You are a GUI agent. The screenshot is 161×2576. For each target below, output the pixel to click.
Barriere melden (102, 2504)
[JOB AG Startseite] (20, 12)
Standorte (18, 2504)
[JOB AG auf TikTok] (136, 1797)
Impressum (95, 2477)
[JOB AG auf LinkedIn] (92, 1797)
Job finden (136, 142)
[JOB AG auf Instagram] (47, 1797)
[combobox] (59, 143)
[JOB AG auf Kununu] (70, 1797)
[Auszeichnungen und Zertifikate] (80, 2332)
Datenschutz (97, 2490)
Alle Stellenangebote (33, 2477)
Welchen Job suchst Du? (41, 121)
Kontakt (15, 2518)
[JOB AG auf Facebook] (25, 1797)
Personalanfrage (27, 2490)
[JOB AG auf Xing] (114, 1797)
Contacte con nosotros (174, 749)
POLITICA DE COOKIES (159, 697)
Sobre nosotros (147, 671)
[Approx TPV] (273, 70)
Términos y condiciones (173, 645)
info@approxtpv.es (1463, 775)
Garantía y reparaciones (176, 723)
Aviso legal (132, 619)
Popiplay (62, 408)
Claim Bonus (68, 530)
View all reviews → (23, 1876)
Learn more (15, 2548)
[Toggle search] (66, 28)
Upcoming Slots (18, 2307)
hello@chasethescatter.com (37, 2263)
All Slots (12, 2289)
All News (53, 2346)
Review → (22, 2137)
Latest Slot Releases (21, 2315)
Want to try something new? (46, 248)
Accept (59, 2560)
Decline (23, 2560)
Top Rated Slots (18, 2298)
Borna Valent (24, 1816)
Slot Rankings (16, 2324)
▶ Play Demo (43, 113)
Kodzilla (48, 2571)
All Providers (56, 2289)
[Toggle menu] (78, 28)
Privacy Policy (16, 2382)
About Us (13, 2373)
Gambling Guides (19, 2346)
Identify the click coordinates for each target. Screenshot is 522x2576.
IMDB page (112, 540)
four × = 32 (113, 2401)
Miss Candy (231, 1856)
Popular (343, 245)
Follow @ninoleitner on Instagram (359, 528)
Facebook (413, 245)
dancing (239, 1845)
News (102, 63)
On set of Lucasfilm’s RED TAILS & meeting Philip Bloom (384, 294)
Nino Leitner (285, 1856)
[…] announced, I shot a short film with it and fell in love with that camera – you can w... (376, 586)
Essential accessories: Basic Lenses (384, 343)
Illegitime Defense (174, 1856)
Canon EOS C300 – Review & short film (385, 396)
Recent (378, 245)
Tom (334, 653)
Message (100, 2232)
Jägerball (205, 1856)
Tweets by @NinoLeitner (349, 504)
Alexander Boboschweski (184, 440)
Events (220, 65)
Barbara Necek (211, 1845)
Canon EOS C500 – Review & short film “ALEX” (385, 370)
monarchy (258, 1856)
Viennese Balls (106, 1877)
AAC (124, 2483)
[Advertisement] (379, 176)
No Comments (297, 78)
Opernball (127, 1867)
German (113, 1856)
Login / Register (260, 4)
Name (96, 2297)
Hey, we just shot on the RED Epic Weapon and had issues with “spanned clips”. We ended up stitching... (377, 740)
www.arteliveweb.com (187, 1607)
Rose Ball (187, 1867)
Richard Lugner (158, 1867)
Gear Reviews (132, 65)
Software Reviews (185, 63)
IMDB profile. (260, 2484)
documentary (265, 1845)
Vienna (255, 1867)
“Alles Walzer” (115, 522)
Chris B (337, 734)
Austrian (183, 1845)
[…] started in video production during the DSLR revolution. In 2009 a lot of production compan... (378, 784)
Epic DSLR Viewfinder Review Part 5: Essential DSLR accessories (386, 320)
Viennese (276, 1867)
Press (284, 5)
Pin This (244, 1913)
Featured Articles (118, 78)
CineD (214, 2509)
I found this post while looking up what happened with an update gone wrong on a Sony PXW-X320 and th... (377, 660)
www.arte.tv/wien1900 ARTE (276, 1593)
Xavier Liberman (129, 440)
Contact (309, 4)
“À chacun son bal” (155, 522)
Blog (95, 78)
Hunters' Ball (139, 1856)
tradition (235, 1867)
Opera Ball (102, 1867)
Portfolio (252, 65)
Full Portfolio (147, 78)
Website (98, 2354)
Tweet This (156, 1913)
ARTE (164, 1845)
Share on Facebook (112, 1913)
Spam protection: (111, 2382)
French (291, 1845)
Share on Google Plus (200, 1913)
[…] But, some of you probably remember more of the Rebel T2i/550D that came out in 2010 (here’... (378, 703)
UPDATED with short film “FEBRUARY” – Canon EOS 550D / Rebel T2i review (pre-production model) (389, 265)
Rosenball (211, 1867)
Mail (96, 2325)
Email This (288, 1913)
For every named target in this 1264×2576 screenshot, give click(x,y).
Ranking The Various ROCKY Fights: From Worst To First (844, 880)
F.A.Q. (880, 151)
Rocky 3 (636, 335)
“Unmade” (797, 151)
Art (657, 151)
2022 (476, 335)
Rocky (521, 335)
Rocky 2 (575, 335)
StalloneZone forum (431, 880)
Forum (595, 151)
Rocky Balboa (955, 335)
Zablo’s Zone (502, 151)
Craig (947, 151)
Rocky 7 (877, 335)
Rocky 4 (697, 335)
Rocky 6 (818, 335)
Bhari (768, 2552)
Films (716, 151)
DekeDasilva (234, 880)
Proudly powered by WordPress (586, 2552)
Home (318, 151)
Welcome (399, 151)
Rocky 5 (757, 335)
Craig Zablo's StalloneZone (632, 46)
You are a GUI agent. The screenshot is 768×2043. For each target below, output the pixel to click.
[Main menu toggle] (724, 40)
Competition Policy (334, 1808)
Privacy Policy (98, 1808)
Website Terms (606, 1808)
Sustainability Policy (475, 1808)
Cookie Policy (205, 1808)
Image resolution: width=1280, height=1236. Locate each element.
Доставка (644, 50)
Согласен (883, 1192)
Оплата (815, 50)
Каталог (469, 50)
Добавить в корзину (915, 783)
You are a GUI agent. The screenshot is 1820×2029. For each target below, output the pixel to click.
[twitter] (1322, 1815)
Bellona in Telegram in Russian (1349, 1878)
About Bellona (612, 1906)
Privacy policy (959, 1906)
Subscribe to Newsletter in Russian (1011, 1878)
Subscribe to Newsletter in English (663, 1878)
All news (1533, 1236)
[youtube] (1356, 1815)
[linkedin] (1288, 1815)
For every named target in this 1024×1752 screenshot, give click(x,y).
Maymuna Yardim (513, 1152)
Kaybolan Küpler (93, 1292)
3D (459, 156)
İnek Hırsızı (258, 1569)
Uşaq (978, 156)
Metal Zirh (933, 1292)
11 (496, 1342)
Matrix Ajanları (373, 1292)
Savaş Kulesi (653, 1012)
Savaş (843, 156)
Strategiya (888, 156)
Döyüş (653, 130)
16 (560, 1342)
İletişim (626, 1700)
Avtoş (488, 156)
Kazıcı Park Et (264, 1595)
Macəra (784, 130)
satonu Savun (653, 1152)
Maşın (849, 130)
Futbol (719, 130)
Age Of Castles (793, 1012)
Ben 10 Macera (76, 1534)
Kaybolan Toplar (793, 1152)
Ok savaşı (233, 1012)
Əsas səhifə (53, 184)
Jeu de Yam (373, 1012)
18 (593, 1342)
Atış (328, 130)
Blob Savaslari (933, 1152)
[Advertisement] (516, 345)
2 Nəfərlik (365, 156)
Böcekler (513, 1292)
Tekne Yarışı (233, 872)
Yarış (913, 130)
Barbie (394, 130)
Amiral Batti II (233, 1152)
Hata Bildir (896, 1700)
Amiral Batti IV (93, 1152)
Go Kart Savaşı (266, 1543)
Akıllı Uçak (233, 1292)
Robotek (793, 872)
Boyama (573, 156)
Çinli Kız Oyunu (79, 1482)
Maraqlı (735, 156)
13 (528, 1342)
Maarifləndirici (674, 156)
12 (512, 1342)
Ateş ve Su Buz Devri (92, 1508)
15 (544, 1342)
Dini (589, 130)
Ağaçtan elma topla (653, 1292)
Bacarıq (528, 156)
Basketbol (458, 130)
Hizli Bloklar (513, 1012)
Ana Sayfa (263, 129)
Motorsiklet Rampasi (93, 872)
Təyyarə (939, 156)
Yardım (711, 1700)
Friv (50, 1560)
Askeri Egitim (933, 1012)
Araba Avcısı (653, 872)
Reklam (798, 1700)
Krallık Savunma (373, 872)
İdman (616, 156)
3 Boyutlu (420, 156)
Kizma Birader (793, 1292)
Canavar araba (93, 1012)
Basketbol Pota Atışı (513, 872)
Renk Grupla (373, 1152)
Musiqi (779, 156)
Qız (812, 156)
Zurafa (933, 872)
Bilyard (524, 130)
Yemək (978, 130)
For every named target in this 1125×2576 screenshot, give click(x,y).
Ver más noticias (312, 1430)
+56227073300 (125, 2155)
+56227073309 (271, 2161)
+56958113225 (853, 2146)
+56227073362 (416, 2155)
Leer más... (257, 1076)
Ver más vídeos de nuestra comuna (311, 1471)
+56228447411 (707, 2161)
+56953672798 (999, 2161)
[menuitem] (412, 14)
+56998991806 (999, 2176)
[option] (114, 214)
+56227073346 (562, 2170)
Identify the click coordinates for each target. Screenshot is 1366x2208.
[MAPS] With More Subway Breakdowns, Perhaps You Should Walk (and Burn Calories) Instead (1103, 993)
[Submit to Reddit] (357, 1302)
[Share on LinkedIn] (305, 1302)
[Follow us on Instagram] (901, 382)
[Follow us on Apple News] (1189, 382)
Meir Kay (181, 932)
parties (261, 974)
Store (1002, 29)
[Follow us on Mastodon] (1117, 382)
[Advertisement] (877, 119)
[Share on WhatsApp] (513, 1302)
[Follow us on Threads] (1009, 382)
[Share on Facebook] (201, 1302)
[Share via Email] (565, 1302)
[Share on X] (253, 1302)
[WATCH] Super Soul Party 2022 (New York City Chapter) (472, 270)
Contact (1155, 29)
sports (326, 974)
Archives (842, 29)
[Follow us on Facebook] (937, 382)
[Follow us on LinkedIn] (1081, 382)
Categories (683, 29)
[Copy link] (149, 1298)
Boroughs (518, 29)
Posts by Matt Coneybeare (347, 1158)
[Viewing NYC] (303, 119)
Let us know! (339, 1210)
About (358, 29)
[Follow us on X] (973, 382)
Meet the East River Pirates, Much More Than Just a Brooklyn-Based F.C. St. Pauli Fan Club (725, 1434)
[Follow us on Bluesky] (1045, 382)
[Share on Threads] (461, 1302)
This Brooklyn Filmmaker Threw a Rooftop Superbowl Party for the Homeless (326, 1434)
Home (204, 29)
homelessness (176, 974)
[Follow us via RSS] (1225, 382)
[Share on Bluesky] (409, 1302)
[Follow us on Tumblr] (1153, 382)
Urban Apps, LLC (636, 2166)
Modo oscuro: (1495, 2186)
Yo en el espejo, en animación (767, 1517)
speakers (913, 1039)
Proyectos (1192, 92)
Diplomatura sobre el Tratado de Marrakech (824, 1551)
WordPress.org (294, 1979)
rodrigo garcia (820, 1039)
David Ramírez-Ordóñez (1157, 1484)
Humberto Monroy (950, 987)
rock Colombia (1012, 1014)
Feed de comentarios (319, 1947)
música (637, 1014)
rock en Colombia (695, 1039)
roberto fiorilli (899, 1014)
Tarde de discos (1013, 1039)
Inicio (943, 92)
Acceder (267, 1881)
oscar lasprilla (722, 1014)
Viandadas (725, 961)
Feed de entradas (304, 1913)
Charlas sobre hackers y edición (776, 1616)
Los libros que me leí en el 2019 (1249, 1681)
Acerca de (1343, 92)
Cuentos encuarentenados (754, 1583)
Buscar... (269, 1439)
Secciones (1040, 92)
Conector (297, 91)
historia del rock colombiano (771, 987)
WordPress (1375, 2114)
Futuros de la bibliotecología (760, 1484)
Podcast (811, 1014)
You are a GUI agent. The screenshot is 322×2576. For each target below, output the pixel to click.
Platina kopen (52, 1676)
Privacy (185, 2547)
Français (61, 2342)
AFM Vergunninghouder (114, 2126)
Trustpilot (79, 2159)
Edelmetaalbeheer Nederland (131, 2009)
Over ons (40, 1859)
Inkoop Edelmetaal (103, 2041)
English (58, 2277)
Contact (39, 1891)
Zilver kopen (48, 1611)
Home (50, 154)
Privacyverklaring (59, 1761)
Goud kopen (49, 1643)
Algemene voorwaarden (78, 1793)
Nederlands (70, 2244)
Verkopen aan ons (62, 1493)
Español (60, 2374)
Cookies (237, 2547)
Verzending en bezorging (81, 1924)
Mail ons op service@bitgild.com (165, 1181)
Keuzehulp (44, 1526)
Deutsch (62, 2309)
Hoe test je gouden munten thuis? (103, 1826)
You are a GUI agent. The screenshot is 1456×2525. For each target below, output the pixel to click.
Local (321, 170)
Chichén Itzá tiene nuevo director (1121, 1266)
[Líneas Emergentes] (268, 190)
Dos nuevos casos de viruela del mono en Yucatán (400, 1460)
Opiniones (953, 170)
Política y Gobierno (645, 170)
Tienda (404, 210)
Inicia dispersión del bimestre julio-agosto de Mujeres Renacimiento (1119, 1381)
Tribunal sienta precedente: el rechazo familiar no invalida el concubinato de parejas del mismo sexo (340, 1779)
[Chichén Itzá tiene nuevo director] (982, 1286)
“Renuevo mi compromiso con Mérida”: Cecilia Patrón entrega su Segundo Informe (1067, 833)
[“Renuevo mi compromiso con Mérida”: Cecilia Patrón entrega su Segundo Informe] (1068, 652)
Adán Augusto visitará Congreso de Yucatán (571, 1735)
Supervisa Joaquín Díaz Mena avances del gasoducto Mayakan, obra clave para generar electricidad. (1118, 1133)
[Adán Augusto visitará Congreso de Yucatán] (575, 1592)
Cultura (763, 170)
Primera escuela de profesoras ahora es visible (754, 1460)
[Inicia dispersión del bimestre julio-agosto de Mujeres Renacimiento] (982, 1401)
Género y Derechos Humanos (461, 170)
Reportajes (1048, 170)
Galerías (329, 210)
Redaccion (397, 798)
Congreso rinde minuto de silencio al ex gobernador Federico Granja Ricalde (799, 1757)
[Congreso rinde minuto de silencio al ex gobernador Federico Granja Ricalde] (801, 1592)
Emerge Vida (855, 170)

# WHAT THIS TASK INVOLVES
Return, line for line and unchanged, the data from its first line through the line containing "[JOB AG auf Kununu] (70, 1797)".

# SOLUTION TO THIS TASK
You are a GUI agent. The screenshot is 161×2576. For each target below, output the pixel to click.
Barriere melden (102, 2504)
[JOB AG Startseite] (20, 12)
Standorte (18, 2504)
[JOB AG auf TikTok] (136, 1797)
Impressum (95, 2477)
[JOB AG auf LinkedIn] (92, 1797)
Job finden (136, 142)
[JOB AG auf Instagram] (47, 1797)
[combobox] (59, 143)
[JOB AG auf Kununu] (70, 1797)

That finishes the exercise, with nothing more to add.